6 Finchley Road to St Johns Wood station

 

St Johns  Wood  station 1937

The escalators lead to a low-level concourse, which retains its original pendant sphere light fittings and cream terrazzo with black subdivisions and skirting. The concourse and platforms feature cream wall tiles with brown and yellow trims, and there are some moulded patterns by Harold Stabler (manufactured by Carter & Company, Poole, in 1936) including designs of St Paul’s Cathedral, the Palace of Westminster, 55 Broadway and Thomas Lord (after whom the nearby cricket ground is named). The platform tiling also contains the station name, and signage, seating recesses with oak seating and grilles have also been carefully incorporated into the tiling. The ceiling is painted plaster. Platform floors are precast concrete.

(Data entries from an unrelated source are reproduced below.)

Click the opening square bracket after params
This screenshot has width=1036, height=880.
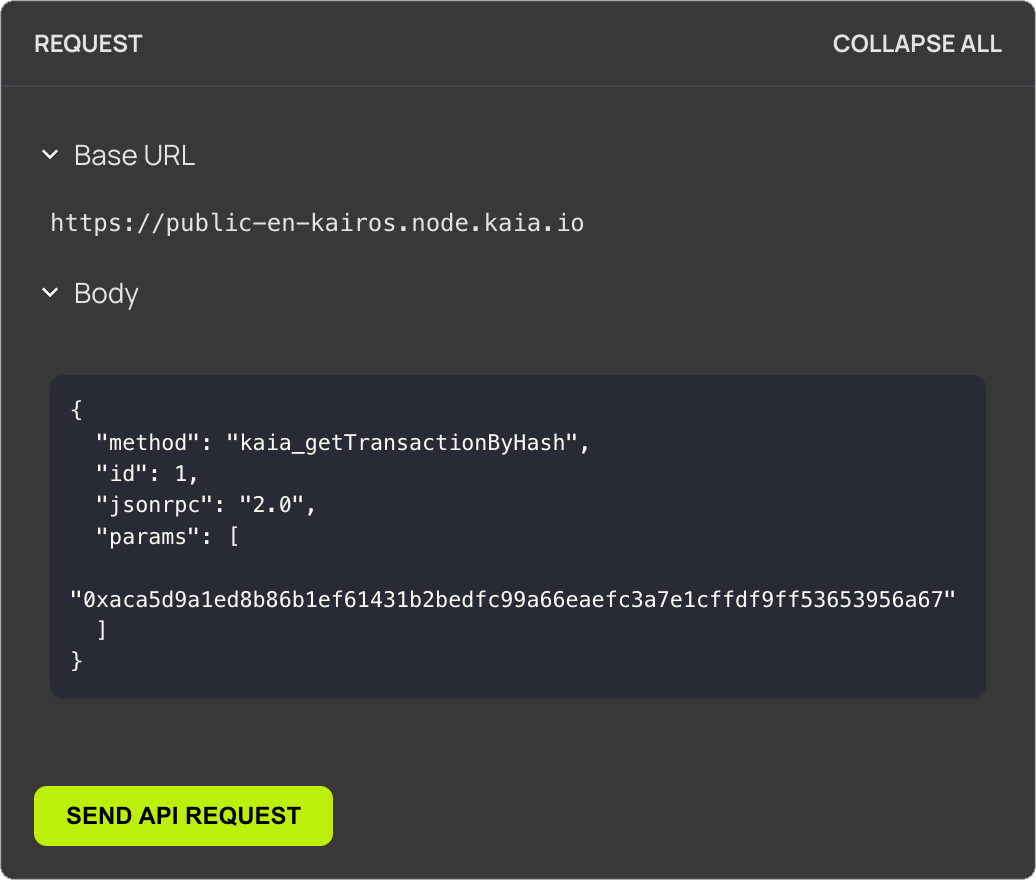pos(234,537)
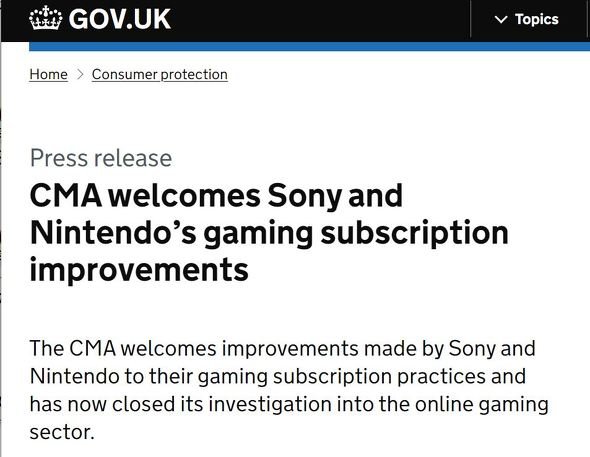Open the Consumer protection breadcrumb link

160,74
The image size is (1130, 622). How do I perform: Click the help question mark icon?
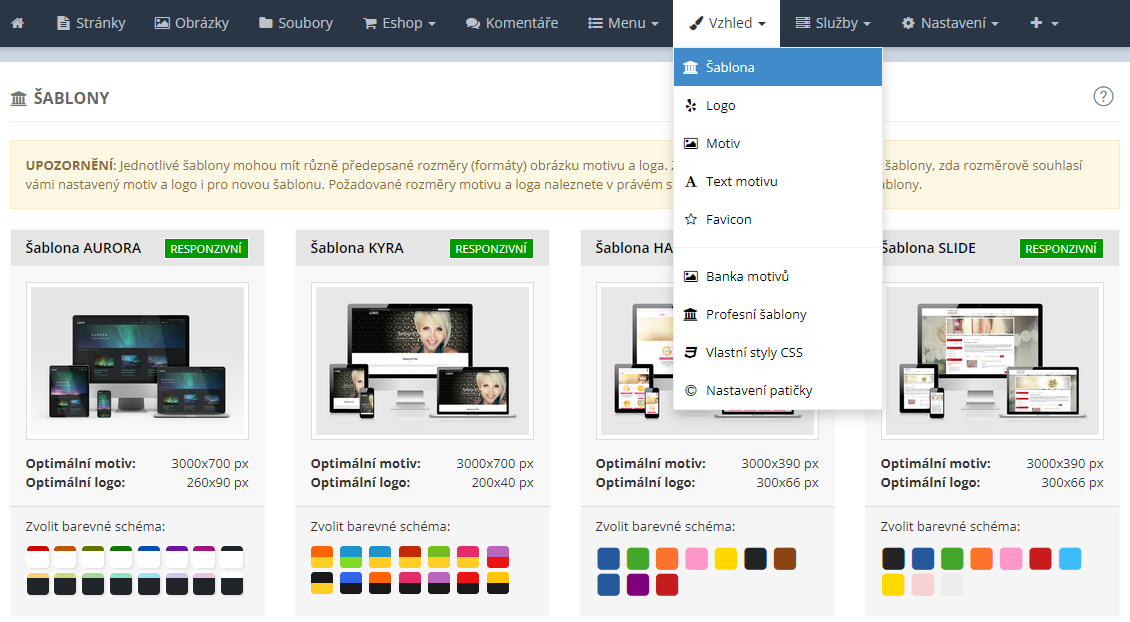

St John’s Wood tube station was one of the many Underground stations that was taken over by the public when night bombing began in the Second World War, despite this being banned by the Government. People just  bought a ticket and went down to the platforms as the last trains left and refused to leave; they later set up camp on a more organised basis. Soon the Government capitulated and welfare organisations provided canteens and libraries, and bunks were installed. g air raids.

Verily Anderson in Spam Tomorrow describes how she and her husband and two babies fled to the station at midnight when their house in St John’s Wood Park had been subjected to a prolonged attack of incendiary bombs which spluttered silver fire in their garden. I could hear them bouncing off the roof. We leaned over the babies with our backs to the now open window as another bomb came down and another.  We could hear a plane dive just above us.  The guns clatttered out, shaking the house again.  [When they reached the station] inside the circular entrance to the station, lights glowed and quietness soothed.  The escalators were stationary. We left  the prams  at the top and walked down, carrying the babies and hiding the kitten in their shawls, in case animals were not allowed in public shelters. On the platform regular shelterers slept on steel and wire netting bunks.  

Fifteen years after the end of the war the exterior of St  John’s Wood station changed as flats were built on top of it but the  station is now a listed building, because of its intactness and the rarity of some of its fittings.  It has one of only three surviving sets of bronze escalator uplights and 2 underground roundel signs reading To Trains and Way Out.

 

 

 

St John's Wood station

This page was added on 12/10/2018.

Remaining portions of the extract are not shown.